■ Problem description:
According to the article on the National Ploughing Championships, after how long a break does the event return?

■ Text shown:

****************

After a break of three years, the National Ploughing Championships returns next week. Never was a national event that celebrates the role agriculture plays in underpinning the rural economy more needed.

It has been a difficult three years. Initially, in the face of the COVID pandemic, the essential role farmers play in ensuring consumers had a constant supply of top-quality, nutritious and safe food came centre stage. Like doctors, nurses and the emergency services, farmers and the wider processing sector were recognised as essential services.

The sector stood tall by working together – farmers, hauliers, processors, Department of Agriculture officials and many others all worked with a common purpose: to keep supply chains moving while protecting the health of individuals. The outcome was to keep food on the shelves in Ireland and across Europe.


Unfortunately, these efforts were quickly forgotten. A sector that was lauded for keeping food on the shelves was quickly demonised for its contribution to climate change. Far from an essential service, the debate on climate change saw farmers placed at the heart of the problem.

****************

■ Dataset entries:

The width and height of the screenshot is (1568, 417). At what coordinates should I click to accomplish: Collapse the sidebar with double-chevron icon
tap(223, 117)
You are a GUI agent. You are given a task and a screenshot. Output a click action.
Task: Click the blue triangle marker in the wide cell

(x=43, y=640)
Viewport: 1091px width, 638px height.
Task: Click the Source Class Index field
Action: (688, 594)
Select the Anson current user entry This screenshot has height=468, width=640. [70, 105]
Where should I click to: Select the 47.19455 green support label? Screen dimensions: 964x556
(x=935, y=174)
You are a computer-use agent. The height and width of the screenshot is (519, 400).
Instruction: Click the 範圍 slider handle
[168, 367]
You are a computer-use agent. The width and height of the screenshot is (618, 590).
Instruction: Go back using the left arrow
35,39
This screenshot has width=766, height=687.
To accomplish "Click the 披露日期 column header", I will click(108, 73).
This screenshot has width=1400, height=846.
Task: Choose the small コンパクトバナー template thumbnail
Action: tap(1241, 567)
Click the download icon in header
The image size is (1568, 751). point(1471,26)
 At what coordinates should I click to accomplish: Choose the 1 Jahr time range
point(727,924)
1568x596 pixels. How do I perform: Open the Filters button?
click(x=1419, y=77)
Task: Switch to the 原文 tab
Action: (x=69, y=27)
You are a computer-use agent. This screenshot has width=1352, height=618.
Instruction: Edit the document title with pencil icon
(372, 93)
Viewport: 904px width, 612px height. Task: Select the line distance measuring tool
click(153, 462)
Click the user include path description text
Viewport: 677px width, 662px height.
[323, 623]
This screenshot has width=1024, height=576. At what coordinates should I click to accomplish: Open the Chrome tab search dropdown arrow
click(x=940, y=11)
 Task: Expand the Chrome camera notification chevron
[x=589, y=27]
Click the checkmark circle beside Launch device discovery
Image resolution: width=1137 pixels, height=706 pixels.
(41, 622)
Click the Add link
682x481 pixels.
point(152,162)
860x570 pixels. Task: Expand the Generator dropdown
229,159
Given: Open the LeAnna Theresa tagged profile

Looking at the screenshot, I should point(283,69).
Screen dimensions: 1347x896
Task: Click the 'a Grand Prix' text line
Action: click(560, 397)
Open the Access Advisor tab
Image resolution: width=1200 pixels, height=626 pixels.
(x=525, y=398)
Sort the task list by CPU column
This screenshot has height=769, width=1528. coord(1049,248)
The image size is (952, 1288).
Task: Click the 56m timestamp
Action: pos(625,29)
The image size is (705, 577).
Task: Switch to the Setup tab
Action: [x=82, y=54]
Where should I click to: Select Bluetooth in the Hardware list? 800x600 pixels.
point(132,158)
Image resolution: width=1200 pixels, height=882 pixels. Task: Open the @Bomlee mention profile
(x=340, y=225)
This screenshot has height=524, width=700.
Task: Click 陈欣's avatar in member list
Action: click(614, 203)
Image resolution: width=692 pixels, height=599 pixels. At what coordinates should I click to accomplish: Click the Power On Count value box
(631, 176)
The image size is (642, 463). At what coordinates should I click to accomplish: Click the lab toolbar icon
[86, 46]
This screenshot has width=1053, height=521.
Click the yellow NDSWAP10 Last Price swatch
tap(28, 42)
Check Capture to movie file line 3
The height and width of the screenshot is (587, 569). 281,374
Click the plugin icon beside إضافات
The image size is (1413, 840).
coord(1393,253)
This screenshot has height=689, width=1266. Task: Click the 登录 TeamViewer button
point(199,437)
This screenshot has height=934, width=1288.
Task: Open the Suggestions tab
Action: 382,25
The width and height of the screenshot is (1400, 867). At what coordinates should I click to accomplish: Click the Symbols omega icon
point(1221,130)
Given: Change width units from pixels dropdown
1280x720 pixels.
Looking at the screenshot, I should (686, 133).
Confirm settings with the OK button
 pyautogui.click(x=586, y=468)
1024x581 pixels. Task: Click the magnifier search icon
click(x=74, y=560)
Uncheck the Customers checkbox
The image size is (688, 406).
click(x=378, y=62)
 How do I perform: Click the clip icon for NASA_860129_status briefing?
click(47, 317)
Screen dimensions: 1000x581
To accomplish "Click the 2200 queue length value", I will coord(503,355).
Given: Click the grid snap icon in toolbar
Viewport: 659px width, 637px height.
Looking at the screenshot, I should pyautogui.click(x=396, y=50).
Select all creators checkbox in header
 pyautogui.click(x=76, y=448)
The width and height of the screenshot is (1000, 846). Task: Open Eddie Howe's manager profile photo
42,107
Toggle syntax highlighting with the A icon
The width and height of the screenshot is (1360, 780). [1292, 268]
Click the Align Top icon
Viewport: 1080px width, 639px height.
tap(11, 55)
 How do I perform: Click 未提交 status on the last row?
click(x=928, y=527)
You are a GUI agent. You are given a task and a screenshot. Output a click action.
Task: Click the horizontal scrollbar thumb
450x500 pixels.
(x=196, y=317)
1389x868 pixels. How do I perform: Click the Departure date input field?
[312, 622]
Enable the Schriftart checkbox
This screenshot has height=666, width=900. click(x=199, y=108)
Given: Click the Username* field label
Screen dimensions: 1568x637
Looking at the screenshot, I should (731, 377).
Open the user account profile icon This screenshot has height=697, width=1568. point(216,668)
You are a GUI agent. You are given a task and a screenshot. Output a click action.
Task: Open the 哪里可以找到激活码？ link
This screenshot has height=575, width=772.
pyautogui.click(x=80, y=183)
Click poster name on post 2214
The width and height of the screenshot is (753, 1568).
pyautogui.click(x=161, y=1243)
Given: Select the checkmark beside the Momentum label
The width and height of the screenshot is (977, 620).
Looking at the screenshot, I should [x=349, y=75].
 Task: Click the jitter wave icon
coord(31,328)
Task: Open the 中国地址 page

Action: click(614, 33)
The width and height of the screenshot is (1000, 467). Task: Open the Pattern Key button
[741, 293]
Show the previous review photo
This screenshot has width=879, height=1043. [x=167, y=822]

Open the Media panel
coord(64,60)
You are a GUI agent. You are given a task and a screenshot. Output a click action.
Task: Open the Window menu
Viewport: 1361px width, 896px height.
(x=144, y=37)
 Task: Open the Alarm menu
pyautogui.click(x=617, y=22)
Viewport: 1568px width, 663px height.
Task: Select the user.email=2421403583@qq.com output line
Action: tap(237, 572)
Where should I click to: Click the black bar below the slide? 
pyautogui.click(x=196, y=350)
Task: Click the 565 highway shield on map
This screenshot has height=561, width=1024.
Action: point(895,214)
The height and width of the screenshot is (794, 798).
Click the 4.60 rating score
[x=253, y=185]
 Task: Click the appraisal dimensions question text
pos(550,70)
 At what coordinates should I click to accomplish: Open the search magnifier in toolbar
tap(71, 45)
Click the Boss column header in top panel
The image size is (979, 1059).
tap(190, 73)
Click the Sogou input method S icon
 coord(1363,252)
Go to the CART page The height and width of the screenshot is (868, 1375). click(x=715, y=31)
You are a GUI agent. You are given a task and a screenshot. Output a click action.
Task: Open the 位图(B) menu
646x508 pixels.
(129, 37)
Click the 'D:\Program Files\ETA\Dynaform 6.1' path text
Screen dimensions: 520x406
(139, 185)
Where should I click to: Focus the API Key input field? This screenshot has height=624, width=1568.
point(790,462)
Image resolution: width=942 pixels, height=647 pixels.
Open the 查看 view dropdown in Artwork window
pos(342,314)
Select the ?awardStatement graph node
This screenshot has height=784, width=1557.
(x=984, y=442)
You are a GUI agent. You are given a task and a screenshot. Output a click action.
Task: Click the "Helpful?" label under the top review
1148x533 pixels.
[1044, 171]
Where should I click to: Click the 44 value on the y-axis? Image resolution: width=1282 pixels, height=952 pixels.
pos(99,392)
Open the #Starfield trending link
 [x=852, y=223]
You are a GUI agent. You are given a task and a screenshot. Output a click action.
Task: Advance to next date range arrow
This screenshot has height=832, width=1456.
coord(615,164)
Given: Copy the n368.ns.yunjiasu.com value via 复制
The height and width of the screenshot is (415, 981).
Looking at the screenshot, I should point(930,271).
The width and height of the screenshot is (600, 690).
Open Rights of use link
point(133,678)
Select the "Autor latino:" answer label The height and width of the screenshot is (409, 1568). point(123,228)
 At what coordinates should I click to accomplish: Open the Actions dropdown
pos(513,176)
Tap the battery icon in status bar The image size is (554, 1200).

****************

■ Your response:
After a break of three years.